I will certainly not quash the bright-eyed vision of my daughter's heart because of some completely distorted and prejudiced (and entirely adult) concept of what it is that she is so attracted to in the princess mythology. I may not be able to say exactly what that little girl is imagining in her mind when she watches a princess movie, or what she imagines herself to be when she wears a princess dress, but I can tell you this: it is not what we are imagining a princess to be.



If we see in the princess a fragile, disempowered, and dumbed-down being, she sees something more like a goddess. As adults, we may not be able to share the child's vision of the princess, but we can at least acknowledge our own ignorance and the child's innate genius for perceiving the world, including princesses, through the eyes of wonder.
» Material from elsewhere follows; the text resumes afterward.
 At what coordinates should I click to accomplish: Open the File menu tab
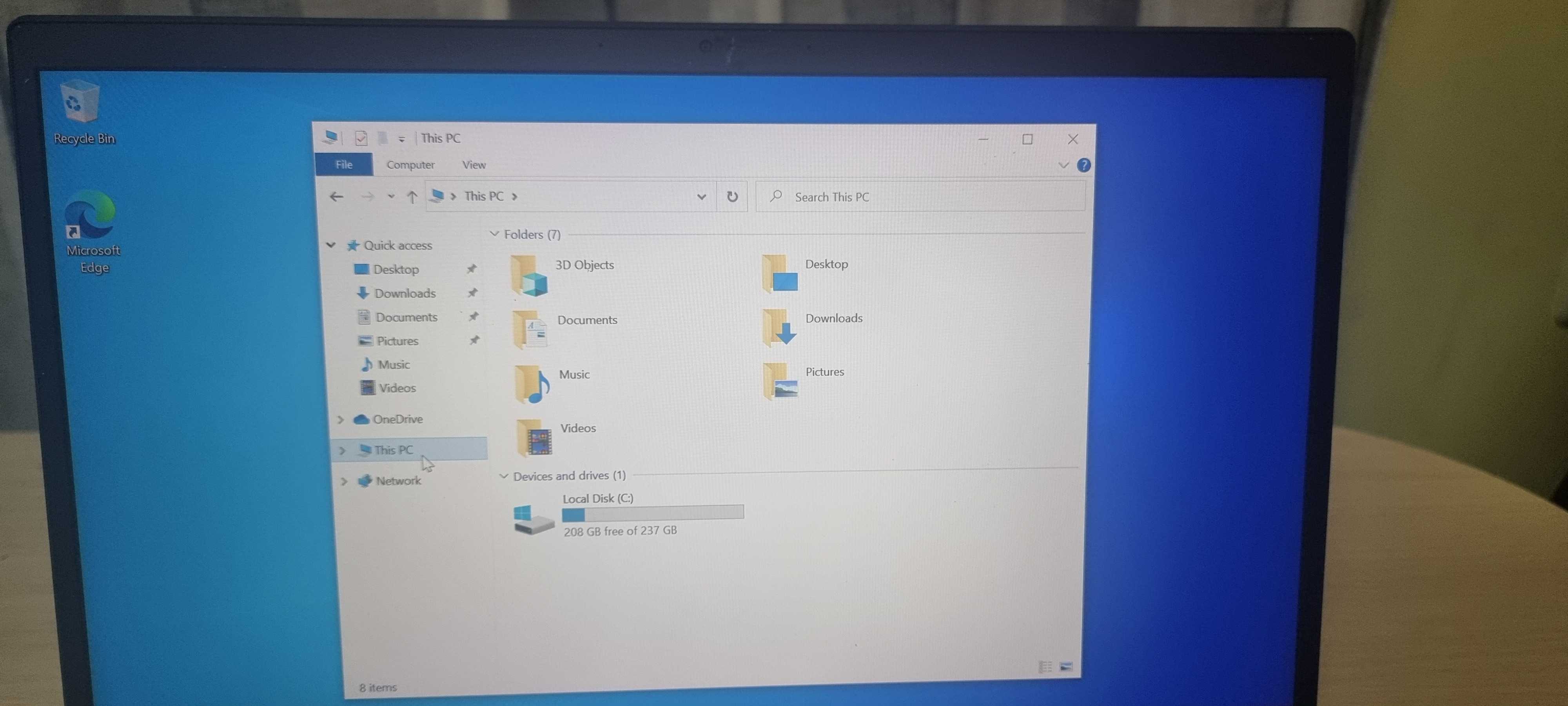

The ancient philosophers believed that philosophy begins in wonder. So do science and art. Each of these are avenues of knowing and understanding the world, life, and ourselves, and of finding our way toward truth and, ultimately, wisdom. To repress a child's sense of wonder because we mistakenly believe the object of that wonder to be somehow morally corrupting even when it is having precisely the opposite effect is to harm the child's development as a fully realized human being.


Perhaps, instead of complacently accepting our own narrow ideas about what a princess is—instead of passively accepting what Disney tells us a princess is—it would be more productive, more helpful to little girls, to let them teach us what a princess is. Perhaps if we could find the means to turn off the noise of our own political, intellectual, and moral sensibilities for just a moment, and really sit quietly and watch and listen while our daughters and nieces and granddaughters beam with delight at a princess movie, or witness the way they feel themselves to be—how, in their own mind, they are—a magical being when they put on a chintzy princess costume, we might learn something. Perhaps we might learn to expand our own horizons, to stretch our own imaginations, to consider that a princess—just possibly, just maybe—might be an intelligent, wise, powerful, creative, generous, and noble human being. Who just happens to be female. Perhaps, if we cannot conceive of a princess who matches a "prince" in all of the latter's admirable qualities and connotations, it is we who have the problem.



I for one would rather expose my daughter, over the years, to a wide variety of narratives, from many cultures and time periods, both fictional and historical, and thereby help her develop a broad, open-minded, and well-rounded view of what it means to be a woman—and, even more importantly, what it means to be a human. I will not just thoughtlessly accept the dominant 21st century American narrative about princesses (which, for better or worse, has become almost synonymous with the Disney version), either to unquestioningly accept it or to confusedly and misguidedly reject it outright.



I will instead, to the best of my ability, attempt to understand what it is that my beautiful daughter loves so much about princesses. I will not assume that I know more than she does in areas where she, as a child, is the expert. I will not impose my own adult ideas and perceptions onto her bright new mind, still unfettered in imagination and unprejudiced by anyone's politics, right or left. I will allow her to be a princess—whatever that is, whatever that means to her.



Because, although I don't really know what my daughter thinks a princess is, I know this much: it is something wonderful, and beautiful, and good—just like her.